Start with logistics and safety:

  • What conditions would require a hospital transfer? Concerns about labor progress, abnormal fetal heart rate, significant bleeding, and high blood pressure are among the most common reasons for transfer.
  • How long would a transfer take, and how would it happen? This matters most for birth center and home birth midwives.
  • Do you have a collaborative agreement with a physician or hospital? A midwife with a formal backup arrangement can provide smoother, safer transitions if complications develop.
  • If I transfer, do you come with me, and what’s your role? Some midwives stay through delivery in a support role; others hand off care entirely.

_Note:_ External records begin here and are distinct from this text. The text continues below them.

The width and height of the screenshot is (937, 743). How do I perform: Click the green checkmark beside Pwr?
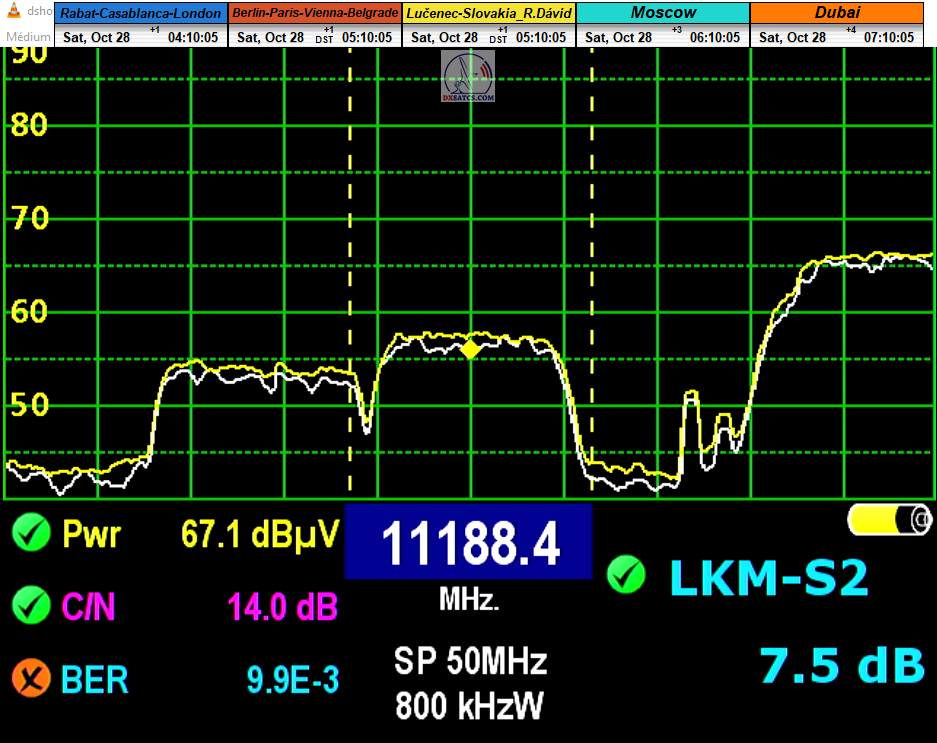[x=31, y=534]

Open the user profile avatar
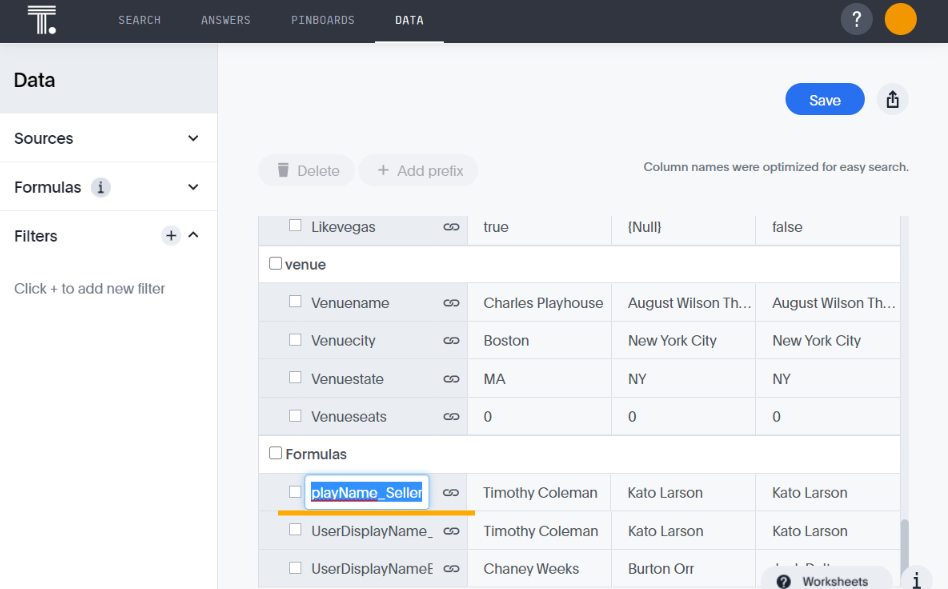point(900,19)
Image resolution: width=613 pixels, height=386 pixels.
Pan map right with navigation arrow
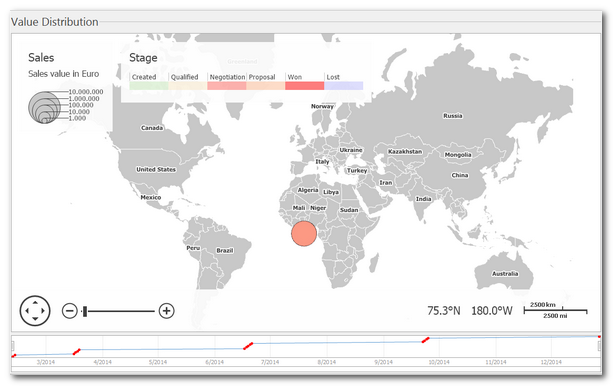coord(43,311)
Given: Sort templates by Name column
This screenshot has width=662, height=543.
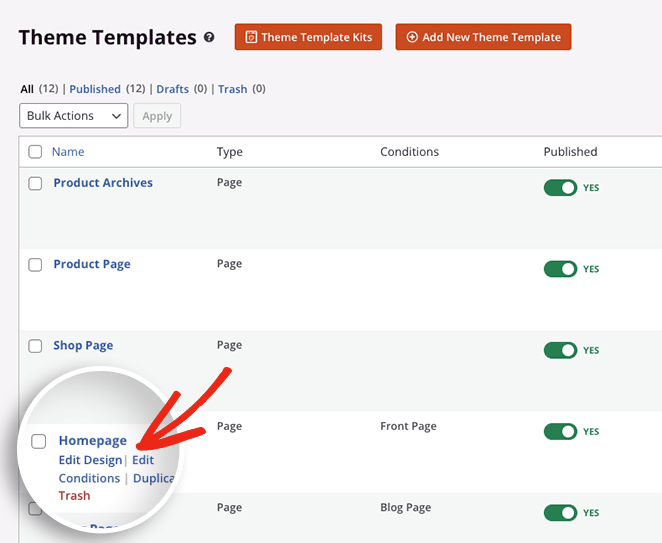Looking at the screenshot, I should click(68, 152).
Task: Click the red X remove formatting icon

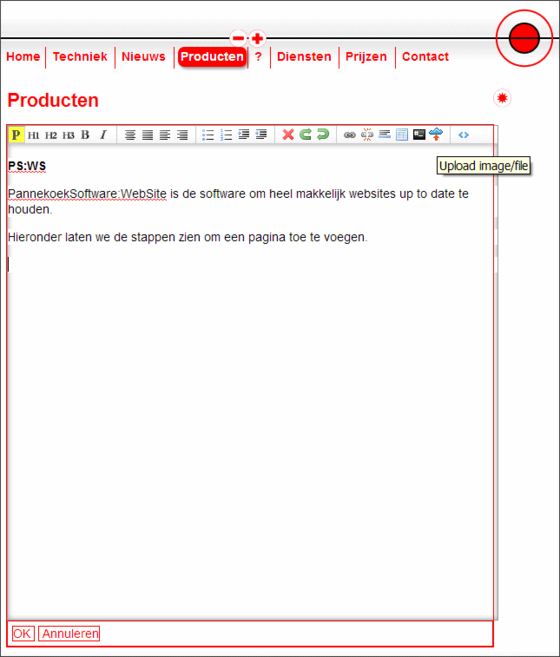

Then ask about their practice style:

  • How many births do you attend per month? This tells you how likely it is that your midwife will be available when you go into labor versus a backup covering for them.
  • What does your prenatal care schedule look like? Midwifery appointments are often longer than typical OB visits, sometimes 30 to 60 minutes, with more time for questions and education.
  • What’s your cesarean rate? Your transfer rate? These numbers give you a concrete sense of how the practice handles complications.

Midwives Do More Than Deliver Babies

Many people find a midwife during pregnancy and then keep seeing one for years. CNMs provide a full range of reproductive and gynecological care: annual exams, Pap tests, breast exams, contraception and family planning, STI screening and treatment, and menopause management. They see patients from adolescence through post-menopause. If you’re looking for a primary care provider for reproductive health who takes a less intervention-heavy approach, a CNM can fill that role whether or not you’re planning a pregnancy.

What Makes You a Good Candidate for Midwifery Care

Midwifery care is designed for people with low-risk pregnancies. That means a single baby in a head-down position, no significant chronic conditions like uncontrolled diabetes or severe heart disease, and no history of complications like prior cesarean birth (though some midwifery practices do support vaginal birth after cesarean in a hospital setting).

Throughout pregnancy and labor, your midwife continuously reassesses your risk status. If something changes, like developing high blood pressure, carrying a baby measuring unusually large or small, or labor stalling for an extended period, your midwife will consult with or refer you to a physician. This isn’t a failure of the plan. It’s the system working as designed. The best midwifery practices have seamless referral relationships precisely because complications aren’t always predictable.

If you have a known high-risk condition from the start, an obstetrician is the appropriate primary provider. Some people in this situation still hire a midwife in a doula-like support role, but the clinical management belongs with the OB.

Check Your State’s Licensing Rules

Your search depends heavily on where you live. States like Washington, Oregon, New Mexico, and Texas license both CNMs and CPMs and have well-established home birth and birth center infrastructure. In states like Connecticut, Georgia, Massachusetts, Ohio, and Pennsylvania, CPMs have no formal licensure, which can limit your out-of-hospital options and make insurance reimbursement difficult or impossible.

If you live in a state where CPMs aren’t regulated, you can still find CNMs practicing in hospitals and some birth centers. But if a home birth with a CPM is your goal, check the North American Registry of Midwives’ state-by-state chart to understand your legal landscape before you start interviewing providers. Knowing the rules upfront prevents the frustration of building a relationship with a midwife whose services your insurance won’t cover or whose practice operates in a legal gray area.